Mevcut düzende ara eleman denilen ve bugünlerde yetkili yetkisiz herkesin diline pelesenk olan kavram ise bir safsatadan ibarettir ve en üstte üretim güçlerini elinde bulunduranları, sonra da bunların sahip olduğu ve yetkili yöneticiymiş gibi davranan üst düzey köle memurlarını hiçbir yetkisi olmayan emekçilerden ayırmak için kullanılan bir kavramdır. Bu ara elemanlar arada kaynayıp giderler ve iş cinayetlerinde, pardon kazalarında ölüp giderler ve onların boşalttığı aralık kalan yerlere başka ara elemanlar alınır.
Dolayısıyla mevcut düzende mesleki ve teknik eğitim adı altında iktidar tarafından tanımlanan süreç de aslında bir mesleğin öğretilmesinden ziyade arada kaynayıp gidecek ara eleman olmayı öğretmekten başka bir şey değildir. Bu ara elemanların ve eğitimlerinin çok önemli olduğu söylenir ama başlarına bir şey gelince pek de önemsenmezler. Yani bir ordunun yapısını düşünün. Cepheye sürülen ve başlarına ne geleceği önemsenmeyen düşük rütbeli askerler. Sadece bir stratejinin nesnesidirler. Ölmeye, aslında kandırmacaya göre şehit olmaya programlanmışlardır. Stratejiyi de üretim güçlerini elinde bulunduranlar belirler. Onların piyonu siyasetçiler de karar veriyormuş gibi görünürler. Ekonomik sistemde de ara elemanlar ücretleriyle, mesai saatleriyle istenildiği gibi oynanan, belirli bir sürede üretim yapması beklenen ve ne üretim süreçlerinde söz sahibi olan ne de ürettiğine sahip olabilecek kişilerdir.

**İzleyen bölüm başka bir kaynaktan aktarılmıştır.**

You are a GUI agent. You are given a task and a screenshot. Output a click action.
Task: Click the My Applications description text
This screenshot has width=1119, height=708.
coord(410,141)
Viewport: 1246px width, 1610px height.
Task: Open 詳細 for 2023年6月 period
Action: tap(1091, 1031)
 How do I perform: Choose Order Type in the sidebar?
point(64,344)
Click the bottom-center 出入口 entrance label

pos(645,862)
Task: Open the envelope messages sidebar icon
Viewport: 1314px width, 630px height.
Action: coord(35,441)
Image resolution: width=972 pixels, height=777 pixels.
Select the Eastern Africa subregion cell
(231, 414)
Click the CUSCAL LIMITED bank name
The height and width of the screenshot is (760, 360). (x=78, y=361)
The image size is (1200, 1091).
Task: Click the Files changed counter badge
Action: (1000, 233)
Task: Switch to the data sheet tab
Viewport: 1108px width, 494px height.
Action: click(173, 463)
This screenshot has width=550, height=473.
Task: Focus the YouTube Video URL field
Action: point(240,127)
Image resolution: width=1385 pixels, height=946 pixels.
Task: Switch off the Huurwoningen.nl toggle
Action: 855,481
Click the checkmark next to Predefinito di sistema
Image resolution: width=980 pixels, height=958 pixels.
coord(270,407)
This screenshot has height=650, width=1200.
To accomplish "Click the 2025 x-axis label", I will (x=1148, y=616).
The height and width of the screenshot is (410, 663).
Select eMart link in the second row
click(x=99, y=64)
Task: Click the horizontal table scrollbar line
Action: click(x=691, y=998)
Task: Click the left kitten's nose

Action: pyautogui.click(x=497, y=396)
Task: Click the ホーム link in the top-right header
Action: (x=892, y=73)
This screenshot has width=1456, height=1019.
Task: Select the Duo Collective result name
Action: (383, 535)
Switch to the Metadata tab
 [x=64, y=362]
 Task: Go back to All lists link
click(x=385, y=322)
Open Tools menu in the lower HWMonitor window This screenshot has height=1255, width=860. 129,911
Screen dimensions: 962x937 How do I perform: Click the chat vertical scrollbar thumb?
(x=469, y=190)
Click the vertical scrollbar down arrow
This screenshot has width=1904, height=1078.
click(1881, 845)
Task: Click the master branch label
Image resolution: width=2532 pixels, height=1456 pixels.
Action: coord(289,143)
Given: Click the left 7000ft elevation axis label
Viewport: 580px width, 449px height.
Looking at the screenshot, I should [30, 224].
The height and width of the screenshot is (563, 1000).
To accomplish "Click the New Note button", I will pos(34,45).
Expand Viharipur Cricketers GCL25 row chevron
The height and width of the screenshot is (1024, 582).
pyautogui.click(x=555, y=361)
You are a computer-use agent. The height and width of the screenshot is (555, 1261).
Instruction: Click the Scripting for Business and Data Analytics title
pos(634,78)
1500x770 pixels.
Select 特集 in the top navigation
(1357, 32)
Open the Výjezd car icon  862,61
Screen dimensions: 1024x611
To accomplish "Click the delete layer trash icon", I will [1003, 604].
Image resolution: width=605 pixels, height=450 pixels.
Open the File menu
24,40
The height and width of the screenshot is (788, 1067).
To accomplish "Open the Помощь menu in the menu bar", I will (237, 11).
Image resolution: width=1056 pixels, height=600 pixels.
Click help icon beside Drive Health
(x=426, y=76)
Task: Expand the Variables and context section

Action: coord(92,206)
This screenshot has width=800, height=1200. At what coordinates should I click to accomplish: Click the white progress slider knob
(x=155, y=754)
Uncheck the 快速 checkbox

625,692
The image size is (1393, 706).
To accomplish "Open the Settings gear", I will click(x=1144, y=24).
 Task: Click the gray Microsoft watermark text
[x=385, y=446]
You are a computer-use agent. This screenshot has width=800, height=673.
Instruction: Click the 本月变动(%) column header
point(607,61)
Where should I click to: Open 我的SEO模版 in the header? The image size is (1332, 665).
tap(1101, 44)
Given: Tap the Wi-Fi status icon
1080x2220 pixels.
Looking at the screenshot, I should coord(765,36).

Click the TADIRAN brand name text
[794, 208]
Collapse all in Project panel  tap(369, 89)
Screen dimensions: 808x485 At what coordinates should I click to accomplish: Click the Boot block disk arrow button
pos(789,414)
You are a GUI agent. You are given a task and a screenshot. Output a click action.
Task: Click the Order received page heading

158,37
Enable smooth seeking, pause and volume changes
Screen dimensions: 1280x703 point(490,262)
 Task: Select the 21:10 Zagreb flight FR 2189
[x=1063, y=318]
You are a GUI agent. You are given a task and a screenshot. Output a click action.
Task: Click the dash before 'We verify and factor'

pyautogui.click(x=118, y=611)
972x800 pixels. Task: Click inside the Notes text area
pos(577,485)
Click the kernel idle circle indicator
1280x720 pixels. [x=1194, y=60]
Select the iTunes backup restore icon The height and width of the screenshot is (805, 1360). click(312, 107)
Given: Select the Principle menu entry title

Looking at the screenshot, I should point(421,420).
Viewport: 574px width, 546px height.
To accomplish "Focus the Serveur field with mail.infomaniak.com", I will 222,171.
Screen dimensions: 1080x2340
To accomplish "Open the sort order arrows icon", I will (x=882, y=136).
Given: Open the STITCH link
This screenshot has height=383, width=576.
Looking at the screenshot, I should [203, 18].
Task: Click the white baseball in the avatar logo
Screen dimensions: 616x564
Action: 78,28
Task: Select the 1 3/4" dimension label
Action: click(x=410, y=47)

İnsan denilen varlık olgunlaşıp mesleğine karar verirken özen gösterilmesi, desteklenmesi, zaman ayrılması gereken hassas bir süreçten geçer. Bu çerçevede dikkate alınan, günümüzde geçerli ve güvenilir bir yere sahip olduğu kabul edilmiş olan mesleki gelişim kuramlarının en önemli ortak yönü, 18-19 yaşından önce bireylerin kesin meslek seçimi yapabilecek duruma gelemedikleridir. Ki biz burada 5.5-6 yaşlarında ilkokula başlayan bir çocuğun, 4 senelik ilkokul ve 4 senelik ortaokul sürecinden sonra 14-15 yaşlarında bir mesleki seçim yapabilmesini bekleyen ya da başka bir deyişle çocukları bu sürece zorlayan bir sistemden söz ediyoruz: “Madem derslerinde başarısız oldun, hadi bakalım meslek lisesine…” Ya da eskiden anne babalarımızın yaptığı gibi: “Al bakalım usta. Eti senin kemiği benim…” Bugünkü sistem bu anlayışın sistematize edilmesinden oluşuyor. Üstelik bunu da 12 senelik zorunlu eğitim masalıyla yapıyorlar.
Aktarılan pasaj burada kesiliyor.